Re: [PATCH 1/2]middle-end: Fix wrong overmatching of div-bitmask by using new optabs [PR108583]

public inbox for gcc-patches@gcc.gnu.org
 help / color / mirror / Atom feed

From: Andrew MacLeod <amacleod@redhat.com>
To: Tamar Christina <Tamar.Christina@arm.com>,
	Richard Biener <rguenther@suse.de>,
	Richard Sandiford <Richard.Sandiford@arm.com>
Cc: Tamar Christina via Gcc-patches <gcc-patches@gcc.gnu.org>,
	nd <nd@arm.com>, "jlaw@ventanamicro.com" <jlaw@ventanamicro.com>
Subject: Re: [PATCH 1/2]middle-end: Fix wrong overmatching of div-bitmask by using new optabs [PR108583]
Date: Wed, 15 Feb 2023 12:50:56 -0500	[thread overview]
Message-ID: <77142b9b-7af8-eb04-e596-6dd2f97aff9a@redhat.com> (raw)
In-Reply-To: <VI1PR08MB5325B267F86B3AB4637C2F55FFA39@VI1PR08MB5325.eurprd08.prod.outlook.com>

[-- Attachment #1: Type: text/plain, Size: 6043 bytes --]

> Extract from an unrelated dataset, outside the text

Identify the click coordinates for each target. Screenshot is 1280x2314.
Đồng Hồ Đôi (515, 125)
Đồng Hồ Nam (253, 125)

On 2/15/23 12:13, Tamar Christina wrote:
>> On 2/15/23 07:51, Tamar Christina wrote:
>>
Thanks, lots of useful context there.


> This second pattern replaces the above into:
>
>    _6 = _3 +w level_14(D);
>    _7 = _6 / 255;
>    _8 = (unsigned char) _7;
>
> Thus removing the need to promote before the addition.  What I'm working on
> is an optimization for division.  So I am after what the range of _6 is. oprnd0 in my
> example is the 1rst operand of the division.
>
> I need to know the range of_6 because based on the range we can optimize this
> division into something much more efficient.
>
>> ----  IF that is all true, then I would suggest one of 2 possible routes.
>> 1) we add WIDEN_PLUS_EXPR to range-ops.  THIs involves writing
>> fold_range() for it whereby it would create a range of a type double the
>> precision of _3, then take the 2 ranges for op1 and op2, cast them to this new
>> type and add them.
>>
> Right, so I guess none of the widening operations are currently there.  Can you
> point me in the right direction of where I need to add them?

sure, details below


>> 2) manually doing the same thing.   BUt if you are goignto manually do it, we
>> might as well put that same code into fold_range then the entire ecosystem
>> will benefit.
>>
>> Once the operation can be performed in range ops, you can cast the new
>> range back to the type of _3 and see if its fully represented. ie
>>
>> int_range_max r1, r2
>> if (ranger.range_of_stmt (r1, stmt))
>>     {
>>       r2 = r1;
>>       r2.cast (TREE_TYPE (_3));
>>       r2.cast (TREE_TYPE (patt_27));
>>       if (r1 == r2)
>>         // No info was lost casting back and forth, so r1 must fit into type of _3
>>
>> That should work for within the IL.  And if you want to do the same thing
>> outside of the IL, you have to come up with the values you want to use for
>> op1 and op2, replace the ranger query with a direct range-opfold:
>>
>> range_op_handler handler (WIDEN_PLUS_EXPR, TREE_TYPE (patt_27)); if
>> (handler && handler->fold_range (r1, range_of__3, range_of_level_15))
>>     {
>>       // same casting song and dance
>>
>>
> Just for my own understanding, does the fold_range here update the information
> in the IL? Or is it just for this computation? So when I hit this pattern again it
> recomputes it?

fold_range does not update anything.  It just performs the calculation, 
and passes like VRP etc are responsible for if, and when, that is 
reflected in some way/transformation in the IL. The IL is primarily used 
for context to look back and try to determine the range of the inputs to 
the statement.   Thats why, if you arent using an expression in the IL, 
you need to provide the ranges yourself.   BY default, you end up with 
the full range for the type, ie VARYING.  but if ranger can detertmine 
through branches and such that its something different, it will. ie, so 
if you case is preceeded by

if (_3 < 20 && level_15< 20)
   //  the range of _3 will be [0, 19] and _15 will be [0, 19], and th 
addition will end up with a range of [0, 38]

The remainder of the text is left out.